The palisade enclosures

These enclosures were built in the flat lower area between West Kennet long barrow, Overton Hill and Waden Hill. The erection consisted of two major enclosures of oak posts up to around 5m high (Whittle 1997, 154) with smaller enclosures within and several outer radial alignments, the longest of which had a further enclosure at its far end (radial structure 4); it is not clear whether the two main enclosures stood at the same time. Six radiocarbon dates are available for the West Kennet palisade enclosures giving a range of 2860-1890 BC (Cleal 2001, 63). Despite this large range, it is probable that the enclosures stood for only a limited time, perhaps little more than 100 years, as no maintenance work is apparent and the oak posts may have been deliberately burnt before they could rot (Whittle 1997, 156-7). Whittle (1997, 164) suggests that the enclosures may have been linked with the building of Silbury Hill and so they are included in the models. Both main enclosures are included in their entirety although it should be noted that sections of the walls to the north-east of the Kennet are projections rather than absolutes.

The Sanctuary

The Sanctuary consists of a number of concentric post and stone circles. The three outer post and stone rings are included in the models. There is debate as to whether the Sanctuary is a multi-phase monument, with stones gradually replacing posts. It was found that the inner rings could not be seen from any distance in the VR model so they were excluded. Pitts (2000) suggests that the Sanctuary was a series of independent post or stone circles rather than a roofed building and it is modelled thus. Pitts also suggests that the monument was in a state of constant flux rather than having defined phases.

Silbury Hill

Silbury Hill is a large chalk mound and is the largest man-made structure from Neolithic Europe. It appears that building started around 2400 BC and that it was either finished shortly after this time and saw on-going modification into the early Bronze Age, or that it did not reach its full height until around 2000 BC (Bayliss et al. 2007, 42). Bayliss et al. (2007, 43) prefer the former option and thus Silbury Hill is at full height in the model. The visibility of the tip of the monument from the Obelisk at Avebury suggests that Silbury Hill had reached its full height by the time the stones were raised.

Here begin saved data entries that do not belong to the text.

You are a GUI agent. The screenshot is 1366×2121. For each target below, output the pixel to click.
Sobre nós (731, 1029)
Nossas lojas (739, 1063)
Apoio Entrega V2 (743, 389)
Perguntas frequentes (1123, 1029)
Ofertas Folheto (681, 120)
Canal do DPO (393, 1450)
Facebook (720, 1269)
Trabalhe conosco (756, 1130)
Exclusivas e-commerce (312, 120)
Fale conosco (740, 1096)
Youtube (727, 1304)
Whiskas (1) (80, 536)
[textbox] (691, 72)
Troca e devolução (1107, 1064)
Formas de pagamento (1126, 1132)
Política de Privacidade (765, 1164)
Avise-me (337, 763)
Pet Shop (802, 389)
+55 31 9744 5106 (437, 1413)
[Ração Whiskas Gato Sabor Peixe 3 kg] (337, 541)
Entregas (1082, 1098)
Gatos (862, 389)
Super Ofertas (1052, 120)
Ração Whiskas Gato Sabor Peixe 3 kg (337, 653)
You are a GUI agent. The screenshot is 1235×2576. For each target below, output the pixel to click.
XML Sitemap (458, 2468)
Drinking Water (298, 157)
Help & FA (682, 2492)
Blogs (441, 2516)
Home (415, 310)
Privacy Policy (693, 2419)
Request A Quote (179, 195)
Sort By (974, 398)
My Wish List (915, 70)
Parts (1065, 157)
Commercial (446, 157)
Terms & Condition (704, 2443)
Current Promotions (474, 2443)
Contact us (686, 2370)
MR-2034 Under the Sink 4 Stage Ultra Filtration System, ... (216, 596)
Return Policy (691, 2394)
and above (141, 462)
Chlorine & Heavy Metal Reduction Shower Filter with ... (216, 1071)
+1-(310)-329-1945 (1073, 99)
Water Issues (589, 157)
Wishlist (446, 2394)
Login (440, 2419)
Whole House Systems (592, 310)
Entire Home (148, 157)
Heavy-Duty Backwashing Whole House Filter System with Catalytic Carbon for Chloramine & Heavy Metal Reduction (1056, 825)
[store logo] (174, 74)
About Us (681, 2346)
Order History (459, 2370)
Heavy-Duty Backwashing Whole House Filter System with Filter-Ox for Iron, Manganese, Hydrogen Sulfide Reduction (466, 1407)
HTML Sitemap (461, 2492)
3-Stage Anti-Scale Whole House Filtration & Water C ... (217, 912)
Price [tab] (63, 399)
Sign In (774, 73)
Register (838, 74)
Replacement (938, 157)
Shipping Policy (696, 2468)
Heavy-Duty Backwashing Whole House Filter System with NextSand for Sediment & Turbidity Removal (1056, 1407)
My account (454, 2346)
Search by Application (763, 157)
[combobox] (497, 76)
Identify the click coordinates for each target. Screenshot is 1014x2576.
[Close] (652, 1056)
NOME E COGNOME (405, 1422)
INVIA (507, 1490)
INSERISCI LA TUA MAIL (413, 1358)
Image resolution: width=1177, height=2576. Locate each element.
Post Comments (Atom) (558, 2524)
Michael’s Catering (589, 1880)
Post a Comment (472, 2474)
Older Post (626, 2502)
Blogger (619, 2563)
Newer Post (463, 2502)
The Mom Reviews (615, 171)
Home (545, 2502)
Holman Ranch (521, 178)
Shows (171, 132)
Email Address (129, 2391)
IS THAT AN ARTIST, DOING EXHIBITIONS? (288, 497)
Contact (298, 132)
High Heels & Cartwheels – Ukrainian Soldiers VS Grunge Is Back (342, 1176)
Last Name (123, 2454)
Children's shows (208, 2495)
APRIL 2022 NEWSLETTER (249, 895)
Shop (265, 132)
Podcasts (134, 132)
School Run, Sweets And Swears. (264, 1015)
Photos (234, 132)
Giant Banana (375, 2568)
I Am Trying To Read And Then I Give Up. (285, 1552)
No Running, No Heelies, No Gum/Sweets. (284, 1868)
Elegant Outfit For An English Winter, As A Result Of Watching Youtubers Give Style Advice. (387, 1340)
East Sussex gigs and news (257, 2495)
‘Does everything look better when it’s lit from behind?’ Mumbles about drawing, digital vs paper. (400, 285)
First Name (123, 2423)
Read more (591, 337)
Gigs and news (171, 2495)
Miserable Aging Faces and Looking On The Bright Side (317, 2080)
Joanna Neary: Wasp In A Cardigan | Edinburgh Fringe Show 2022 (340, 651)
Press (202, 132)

The West Kennet Avenue and the lithic scatter

The West Kennet Avenue runs for around 2.4km, linking the Sanctuary with Avebury henge. It is made up of pairs of stones placed around 10m apart. It is assumed that the avenues were not constructed until the stones within Avebury were erected, thus it would be fair to date the avenues to the second half of the third millennium BC. Much of the course of the West Kennet Avenue is known from the stone socket evidence (Smith 1965). In the GIS model, known stone positions from Keiller's work are used and projections are then generated to link them. The lithic and ceramic scatter around stones 27 to 32 is also included in the GIS model. Radiocarbon dates for charcoal associated with this scatter dated it to 3030-2700 cal BC (Cleal 2001, 63) but from the style of the material found it can be assumed that usage continued for some time after this (Smith 1965, 212).

Windmill Hill

Causewayed enclosures appeared shortly after long barrow construction began. Three are known in the study area: the triple-ringed Windmill Hill to the north and Ryebury and Knap Hill on the ridge to the south. Radiocarbon dates for the primary fills in the Windmill Hill ditches give a construction date of 3650-3350 cal BC (Whittle et al. 1999, 119). There is considerable evidence of pre-construction activity at Windmill Hill, including depository pits, a nearby rectilinear feature (possibly containing a wooden structure) and possible deturfing for agriculture (Smith 1965, 22-33). It also seems that there was prolonged interest in the site into the third millennium BC (Pollard and Reynolds 2002, 77).